Agostinho Neto iv, que, em 1962, se tornara presidente do M.P.L.A. protesta. Entretanto, as cisões atingem o seu próprio movimento. Mário Pinto de Andrade critica a união do M.P.L.A. ao M.D.I.A. (Movimento para a Defesa dos Interesses de Angola), M.N.A. (Movimento Nacional Angolano) e União Nacional dos Trabalhadores de Angola (U.N.T.A.) com a formação da Frente Democrática de Libertação de Angola, F.D.L.A.. Viriato da Cruz acusa Agostinho Neto de traição e forma novo movimento, apoiado por dissidentes do M.P.L.A., depois cede à decisão de Dar es Salaam, submete-se à F.N.L.A., voltando a cindir pouco depois e partindo para o estrangeiro.

A única luta em Angola parece então ser a dos movimentos, que, degladiando-se entre si, facilitam a ação do exército português.

### [TAREFAS DO EXERCÍCIO]
[a] De acordo com o texto sobre os movimentos de libertação de Angola, em que ano Agostinho Neto virou presidente do M.P.L.A.?
[b] Com base no texto sobre os movimentos de libertação de Angola, explique por que a ação do exército português ficava mais fácil.
[c] Prossiga com o texto sobre os movimentos de libertação de Angola a partir do ponto em que ele termina.

### [TRECHOS DO MATERIAL]
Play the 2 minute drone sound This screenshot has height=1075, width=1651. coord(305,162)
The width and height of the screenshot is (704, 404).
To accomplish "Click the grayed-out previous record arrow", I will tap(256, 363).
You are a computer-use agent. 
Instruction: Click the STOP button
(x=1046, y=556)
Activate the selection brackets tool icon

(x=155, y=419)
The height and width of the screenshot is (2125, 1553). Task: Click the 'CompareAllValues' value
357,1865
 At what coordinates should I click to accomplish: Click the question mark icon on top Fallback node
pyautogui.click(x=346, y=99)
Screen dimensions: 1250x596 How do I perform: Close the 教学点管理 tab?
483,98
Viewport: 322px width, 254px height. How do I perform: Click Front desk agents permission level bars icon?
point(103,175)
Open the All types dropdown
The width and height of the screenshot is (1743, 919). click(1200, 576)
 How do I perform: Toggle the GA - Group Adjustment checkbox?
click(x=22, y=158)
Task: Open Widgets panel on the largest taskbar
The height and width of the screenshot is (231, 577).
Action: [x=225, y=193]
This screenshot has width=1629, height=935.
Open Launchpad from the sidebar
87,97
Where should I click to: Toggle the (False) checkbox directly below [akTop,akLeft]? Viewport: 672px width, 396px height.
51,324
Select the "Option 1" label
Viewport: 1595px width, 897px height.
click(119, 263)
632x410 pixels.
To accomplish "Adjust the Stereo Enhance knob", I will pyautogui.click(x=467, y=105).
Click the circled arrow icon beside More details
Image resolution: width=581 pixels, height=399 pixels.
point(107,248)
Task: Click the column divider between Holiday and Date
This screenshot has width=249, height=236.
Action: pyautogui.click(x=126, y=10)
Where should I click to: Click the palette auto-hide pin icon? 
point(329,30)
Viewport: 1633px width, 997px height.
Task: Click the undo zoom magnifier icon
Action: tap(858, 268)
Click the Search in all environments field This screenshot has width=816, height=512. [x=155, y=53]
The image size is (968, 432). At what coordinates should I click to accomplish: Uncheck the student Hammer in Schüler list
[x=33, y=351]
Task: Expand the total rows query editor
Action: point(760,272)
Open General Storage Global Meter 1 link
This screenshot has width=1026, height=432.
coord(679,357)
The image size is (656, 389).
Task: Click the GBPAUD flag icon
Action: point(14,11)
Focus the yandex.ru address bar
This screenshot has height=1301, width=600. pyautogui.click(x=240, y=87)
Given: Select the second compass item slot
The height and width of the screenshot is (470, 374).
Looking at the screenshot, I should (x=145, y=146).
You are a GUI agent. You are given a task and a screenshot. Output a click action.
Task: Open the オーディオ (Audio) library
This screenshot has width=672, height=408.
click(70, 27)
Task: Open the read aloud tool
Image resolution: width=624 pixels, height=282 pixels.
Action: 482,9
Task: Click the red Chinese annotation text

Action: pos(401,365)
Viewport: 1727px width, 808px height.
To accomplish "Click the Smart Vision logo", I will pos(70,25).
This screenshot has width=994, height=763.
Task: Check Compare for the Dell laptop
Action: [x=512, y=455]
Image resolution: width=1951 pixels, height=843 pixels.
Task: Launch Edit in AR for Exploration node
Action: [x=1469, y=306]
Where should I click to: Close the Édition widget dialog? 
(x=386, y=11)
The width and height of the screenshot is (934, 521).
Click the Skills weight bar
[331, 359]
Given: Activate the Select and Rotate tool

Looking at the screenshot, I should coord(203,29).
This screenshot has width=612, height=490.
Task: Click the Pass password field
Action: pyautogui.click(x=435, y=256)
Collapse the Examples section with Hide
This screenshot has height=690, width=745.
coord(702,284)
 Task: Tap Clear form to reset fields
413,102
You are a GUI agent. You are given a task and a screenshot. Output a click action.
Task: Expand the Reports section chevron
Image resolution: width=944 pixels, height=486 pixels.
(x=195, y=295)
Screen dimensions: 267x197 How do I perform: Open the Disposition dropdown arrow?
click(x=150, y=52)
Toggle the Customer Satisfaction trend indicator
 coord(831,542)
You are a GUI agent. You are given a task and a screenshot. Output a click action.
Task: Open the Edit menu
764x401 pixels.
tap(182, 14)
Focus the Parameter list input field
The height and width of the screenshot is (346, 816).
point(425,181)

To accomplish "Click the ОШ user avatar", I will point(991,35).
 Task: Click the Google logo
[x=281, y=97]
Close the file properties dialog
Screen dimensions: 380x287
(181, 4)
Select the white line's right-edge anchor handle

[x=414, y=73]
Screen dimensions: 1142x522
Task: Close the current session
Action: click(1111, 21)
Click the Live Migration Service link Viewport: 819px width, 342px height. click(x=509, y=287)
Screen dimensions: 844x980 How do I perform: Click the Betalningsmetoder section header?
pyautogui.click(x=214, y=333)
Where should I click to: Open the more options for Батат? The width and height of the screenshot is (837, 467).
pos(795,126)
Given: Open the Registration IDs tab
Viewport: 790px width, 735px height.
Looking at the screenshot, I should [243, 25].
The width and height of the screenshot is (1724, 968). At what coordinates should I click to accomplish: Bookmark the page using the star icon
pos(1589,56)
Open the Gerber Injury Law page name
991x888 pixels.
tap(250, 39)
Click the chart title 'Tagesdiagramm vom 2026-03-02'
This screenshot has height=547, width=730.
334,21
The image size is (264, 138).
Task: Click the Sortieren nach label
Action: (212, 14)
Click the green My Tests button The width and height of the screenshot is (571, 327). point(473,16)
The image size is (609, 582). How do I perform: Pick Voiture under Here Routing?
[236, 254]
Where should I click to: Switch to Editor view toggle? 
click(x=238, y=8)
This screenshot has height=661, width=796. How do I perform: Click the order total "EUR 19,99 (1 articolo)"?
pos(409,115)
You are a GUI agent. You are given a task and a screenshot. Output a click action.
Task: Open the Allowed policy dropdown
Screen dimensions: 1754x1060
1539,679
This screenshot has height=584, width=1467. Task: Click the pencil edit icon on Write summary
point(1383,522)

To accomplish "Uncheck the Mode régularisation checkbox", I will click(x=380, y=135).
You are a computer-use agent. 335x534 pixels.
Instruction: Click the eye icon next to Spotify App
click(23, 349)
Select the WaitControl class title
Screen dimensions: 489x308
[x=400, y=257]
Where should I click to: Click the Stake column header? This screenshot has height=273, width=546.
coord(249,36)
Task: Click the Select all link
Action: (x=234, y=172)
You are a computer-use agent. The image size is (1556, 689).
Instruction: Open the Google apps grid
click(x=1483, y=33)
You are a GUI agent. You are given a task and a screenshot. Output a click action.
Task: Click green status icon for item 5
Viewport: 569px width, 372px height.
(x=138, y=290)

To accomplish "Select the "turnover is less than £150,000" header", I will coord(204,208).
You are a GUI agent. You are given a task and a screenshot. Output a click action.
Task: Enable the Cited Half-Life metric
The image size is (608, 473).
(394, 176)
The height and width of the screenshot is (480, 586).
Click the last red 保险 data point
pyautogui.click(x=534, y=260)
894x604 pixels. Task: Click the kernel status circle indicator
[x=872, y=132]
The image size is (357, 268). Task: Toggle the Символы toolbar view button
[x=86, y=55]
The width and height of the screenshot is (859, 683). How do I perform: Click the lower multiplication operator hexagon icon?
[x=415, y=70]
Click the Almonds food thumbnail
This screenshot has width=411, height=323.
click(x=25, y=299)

### [RESPOSTAS ESPERADAS]
[a] Em 1962.

[b] Os movimentos brigavam entre si. Essa disputa entre eles facilitava a ação do exército português.

[c]
Em 1964 é na U.P.A. que se verificam as cisões: Jonas Malheiro Savimbi, considerado de tendência comunista pró-chinesa, cria um novo movimento, a União para a independência Total de Angola, U.N.I.T.A.

Em 1966, no entanto, surgem novos focos de guerrilha. É o início da guerra no Leste, atribuindo-se à U.N.I.T.A. a luta no Moxico. A guerra estende-se ao Cuando-Cubango, levada pelas três organizações, mas, sobretudo, pelo M.P.L.A. e pela U.N.I.T.A. A 24 de dezembro de 1966, é o ataque a Teixeira de Sousa, de que resulta a morte de Germano Almeida Cabral, comerciante, e sua mulher, Pureza de Jesus Monteiro, Sónia Maria de Carvalho, de 3 anos, e José Maria Soares da Silva, chefe da P.I.D.E. Alguns dias depois, Holden Roberto e Jonas Savimbi reclamavam, cada um por seu lado, a autoria do assalto.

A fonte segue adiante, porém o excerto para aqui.